In our study, in spite of the small number of patients (n = 4), patients who did not receive chemotherapy had significantly shorter OS compared with patients receiving chemotherapy (n = 40) [8.1 months (95 % CI 7.6–8.6) vs. 16.7 months (95 % CI 12.0–21.4)]. A total of 18 patients received second-line chemotherapy, however second-line chemotherapy did not affect OS [second-line chemotherapy (+) vs. (−), 18.0 vs. 14.7 months, p = 0.203].

In univariate analysis, the OS after RFA was significantly shorter for patients with the following clinical factors: no systemic chemotherapy, the presence of extrahepatic metastatic lesions, ≥2 liver metastases, and bilobar intrahepatic distribution. Univariate analysis also demonstrated that the presence of extrahepatic metastatic lesions, ≥2 liver metastases, and bilobar intrahepatic distribution were significantly associated with a shorter RFS after RFA (Table 4).

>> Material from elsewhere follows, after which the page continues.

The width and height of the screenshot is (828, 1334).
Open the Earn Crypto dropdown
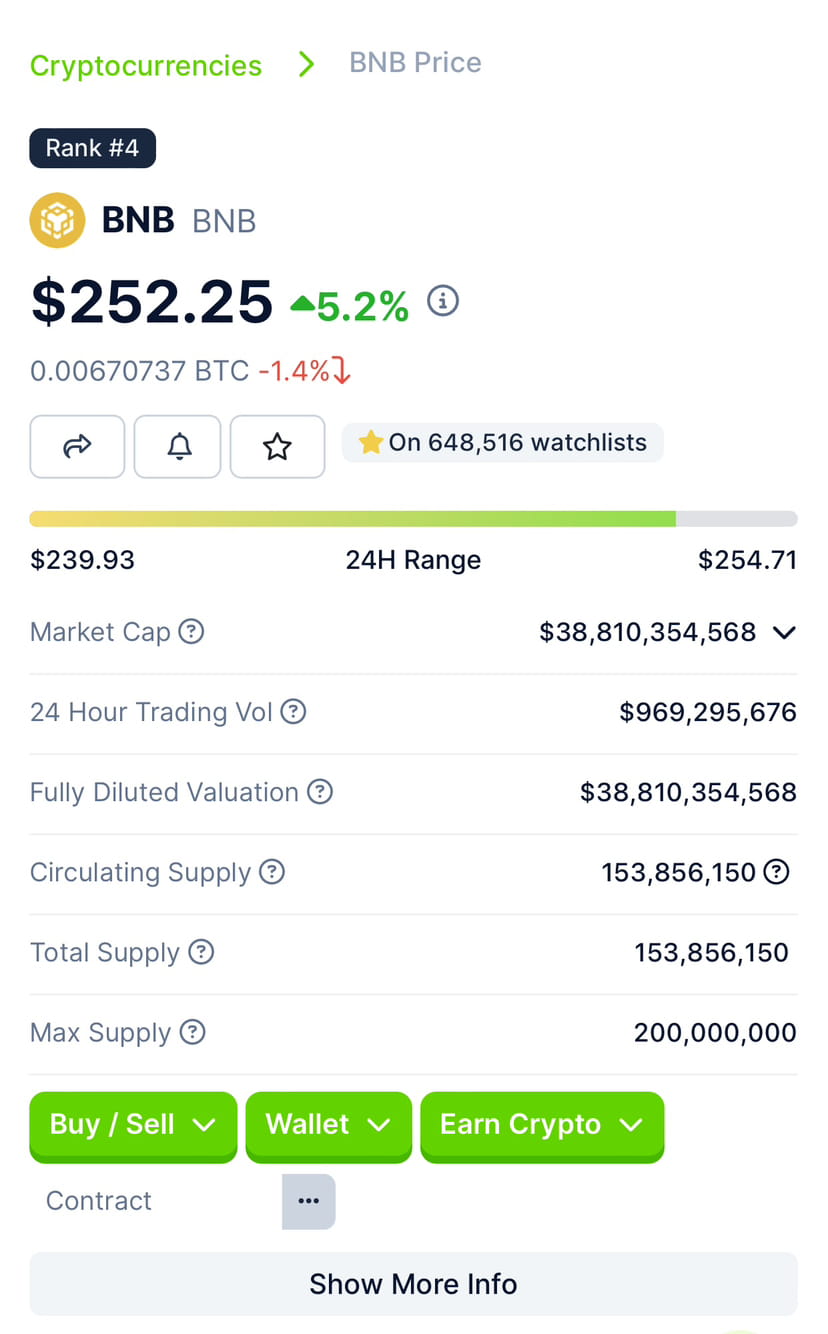tap(541, 1125)
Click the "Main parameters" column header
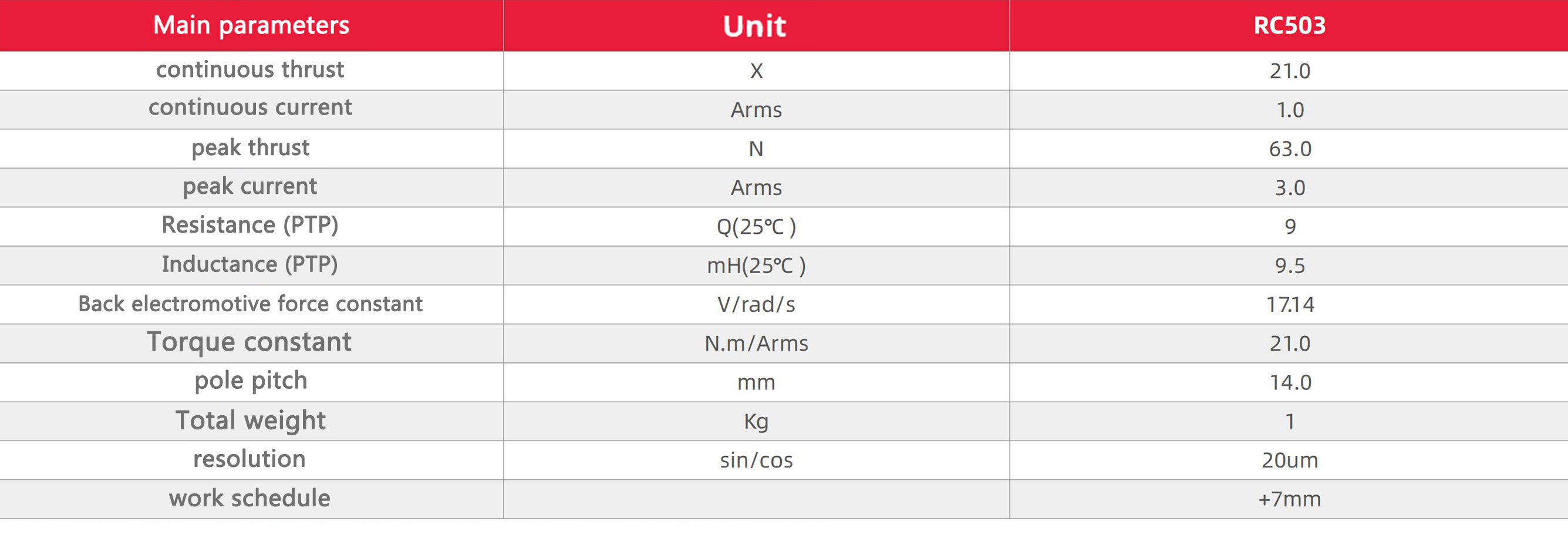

Multivariate regression analysis identified the independent negative prognostic factors for OS and RFS (Table 5). The independent negative prognostic factors for OS were the presence of extrahepatic metastatic lesions (HR 12.6, 95 % CI 3.7–42.9; p = 0.001), ≥2 liver metastases (HR 2.6, 95 % CI 1.2–5.9; p = 0.015), and no systemic chemotherapy (HR 43.3, 95 % CI 7.4–251.3; p = 0.001). The independent negative prognostic factors for RFS were the presence of extrahepatic metastatic lesions (HR 3.6, 95 % CI 1.6–7.8; p = 0.003), and intrahepatic bilobar distribution (HR 3.9, 95 % CI 1.5–9.9; p = 0.001).